* **EXERCISE DETAILS**:
Would you please copy the entries exactly, leaving every picture aside?
-- -- --
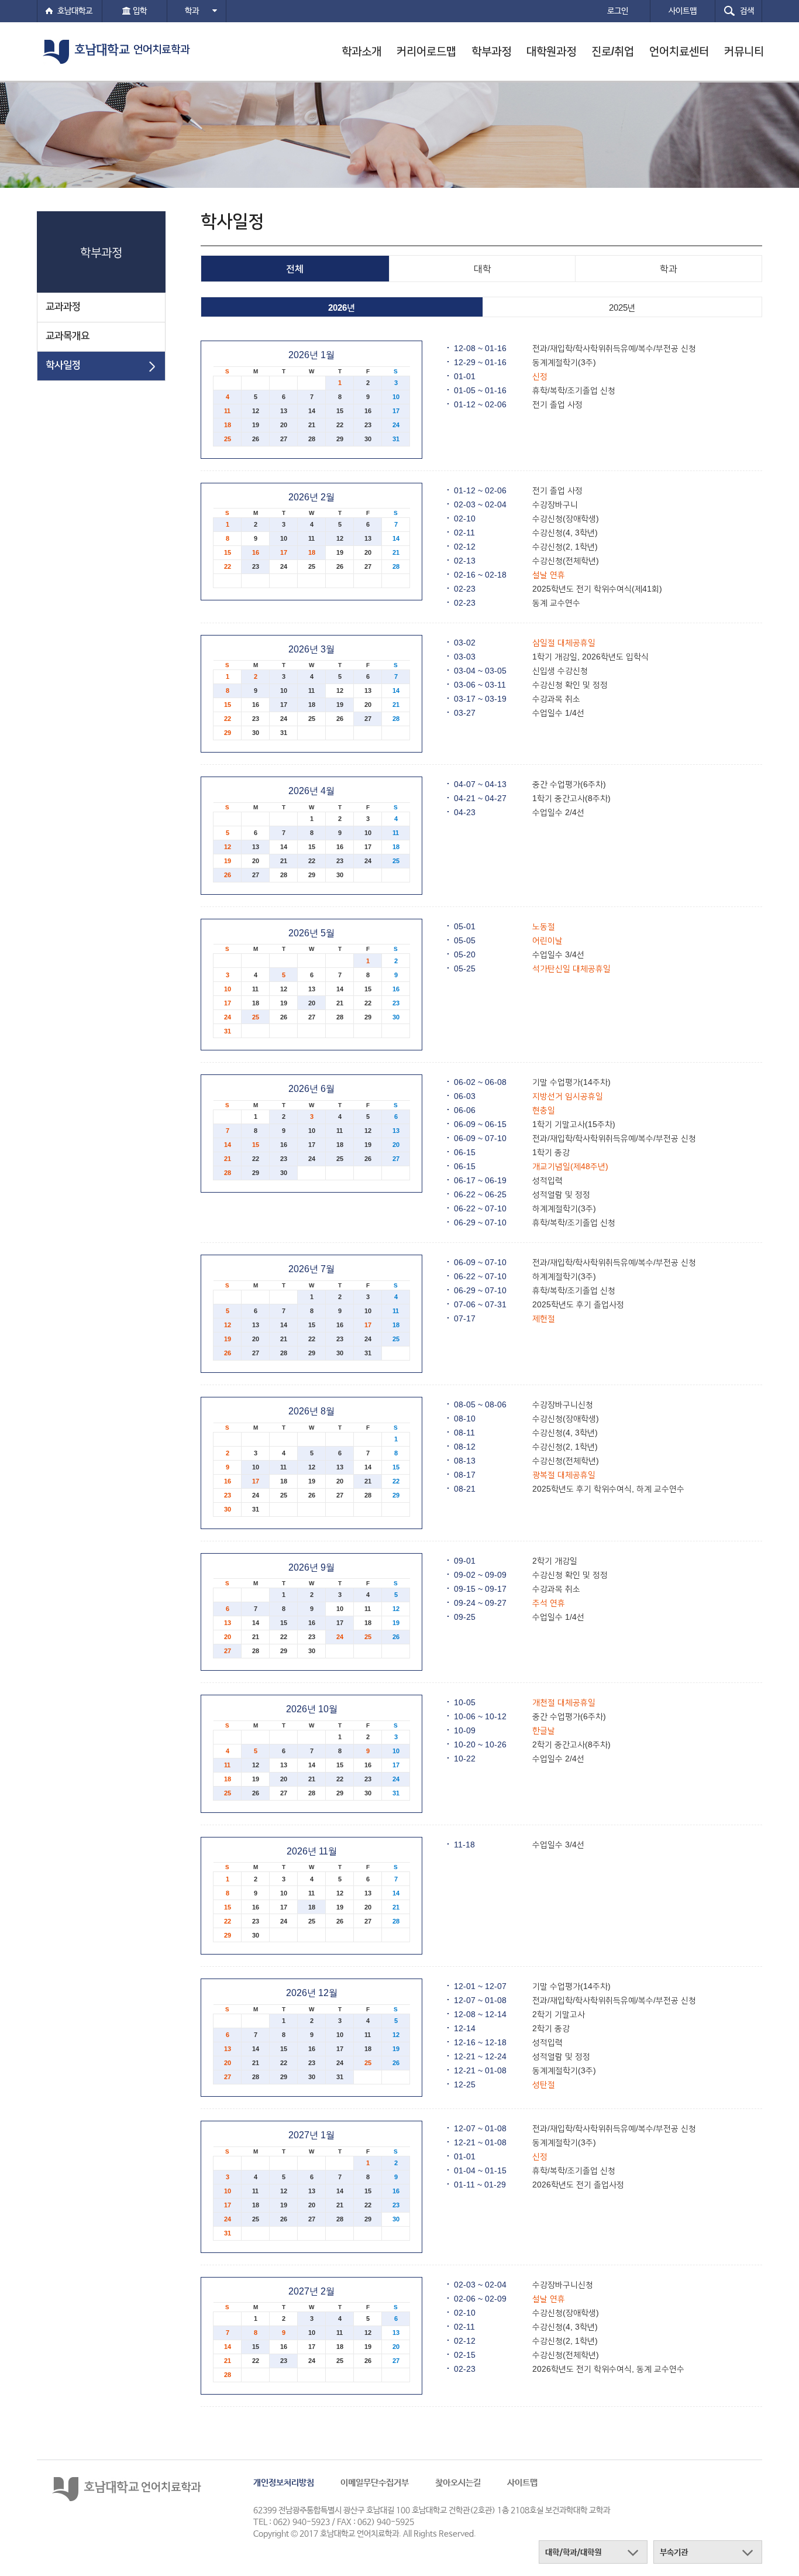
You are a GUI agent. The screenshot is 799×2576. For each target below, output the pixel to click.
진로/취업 (612, 51)
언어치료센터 (679, 51)
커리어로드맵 (426, 51)
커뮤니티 (744, 51)
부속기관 (674, 2552)
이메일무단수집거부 (374, 2483)
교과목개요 (67, 335)
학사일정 (63, 364)
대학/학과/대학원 (573, 2552)
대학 (482, 269)
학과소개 (361, 51)
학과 (193, 11)
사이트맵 (522, 2483)
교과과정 (63, 306)
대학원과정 (551, 51)
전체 (295, 269)
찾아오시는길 (458, 2483)
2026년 (341, 307)
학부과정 (491, 51)
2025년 (622, 307)
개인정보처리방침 (283, 2483)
-- -- --
* **EXERCISE RESPONSE**:
You are a GUI agent. The screenshot is 799×2576. For each target below, output the pixel to click.
진로/취업 (612, 51)
언어치료센터 (679, 51)
커리어로드맵 (426, 51)
커뮤니티 (744, 51)
부속기관 (674, 2552)
이메일무단수집거부 (374, 2483)
교과목개요 (67, 335)
학사일정 (63, 364)
대학/학과/대학원 (573, 2552)
대학 (482, 269)
학과소개 (361, 51)
학과 (193, 11)
사이트맵 (522, 2483)
교과과정 (63, 306)
대학원과정 (551, 51)
전체 (295, 269)
찾아오시는길 (458, 2483)
2026년 (341, 307)
학부과정 (491, 51)
2025년 (622, 307)
개인정보처리방침 (283, 2483)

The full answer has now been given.